From left to right are raw images, TSWC, CDnCNN, CBDNet, and NCTBNet-B. Frog and dog image source credit: Anaya & Barbu (2014).Figure 8: Denoising results of thermal infrared images.
(A) Raw noisy images; (B) denoised by NCTBNet-B; (C) raw noisy images; (D) denoised by NCTBNet-B.We selected several real images with different noise intensity as test samples. It can be seen from Fig. 7 that: (1) the noise range of real images is limited by the contrast denoising device, but residual noise still exists in some images. (2) For images with different noise intensity, there are two phenomena in the de-noising machine: excessive smoothing and noise residue, which is caused by inaccurate noise level estimation. However, compared with the noise residual, the raters tend to over-smooth and give a higher score. (3) The proposed models can handle realistic noise well and obtain the highest scores. As can be seen from Fig. 8, the proposed model still has a good de-noising effect on the noisy images of real thermal infrared switch cabinet.
The computation time is also a significant index to evaluate the computational complexity. We choose three different size images, and the computation time of each model can be seen in Table 3, where our model is more competitive than other denoisers.

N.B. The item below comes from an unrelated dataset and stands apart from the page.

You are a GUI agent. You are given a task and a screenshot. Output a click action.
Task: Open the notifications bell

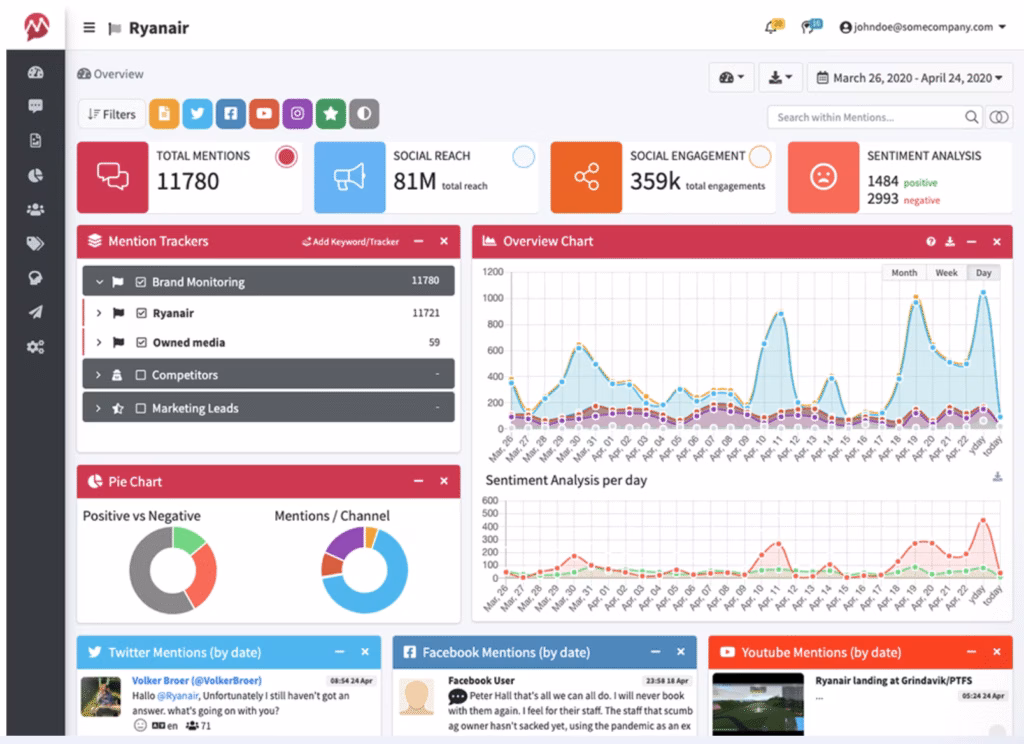click(x=771, y=27)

| BM3D | TNRD | DnCNN | BRDNet | N2V | GCDN | BUIFD | NCTBNet | |
|---|---|---|---|---|---|---|---|---|
| Device | CPU | GPU | GPU | GPU | GPU | GPU | GPU | GPU | 
| 0.66 | 0.011 | 0.012 | 0.036 | 0.013 | 0.033 | 0.045 | 0.019 | |
| 3.04 | 0.031 | 0.034 | 0.087 | 0.137 | 0.136 | 0.098 | 0.065 | |
| 11.11 | 0.102 | 0.122 | 0.247 | 0.134 | 0.321 | 0.345 | 0.141 | 
We design an ablation study to examine the contributions of each structure and NSCT. We test models on BSD68 with 25 noise level. The results are shown in Table 4. It can be easily found that both structure and NSCT are useful to our model.
| NSCT | Upper network | Down network | PSNR | |
|---|---|---|---|---|
| Architecture | √ | × | √ | 28.67 | 
| √ | √ | × | 28.73 | |
| × | √ | √ | 29.12 | |
| √ | √ | √ | 29.39 | 
Conclusions
In this article, a dual convolutional neural network based on non-subsampled contourlet transformation is proposed to realize image denoising. The model connects two U-Nets in parallel, which improves the denoising performance while reducing the depth and computational cost, enables the model to retain the details of the image, and makes the model easier to train. The use of NSCT not only expands the size of the training dataset, but also avoids the grid effect, so that the network model can learn more features of noisy images. A large number of denoising experiments show that NCTBNet is superior to other most advanced denoising models in image denoising, and has good adaptability to real images and thermal infrared images.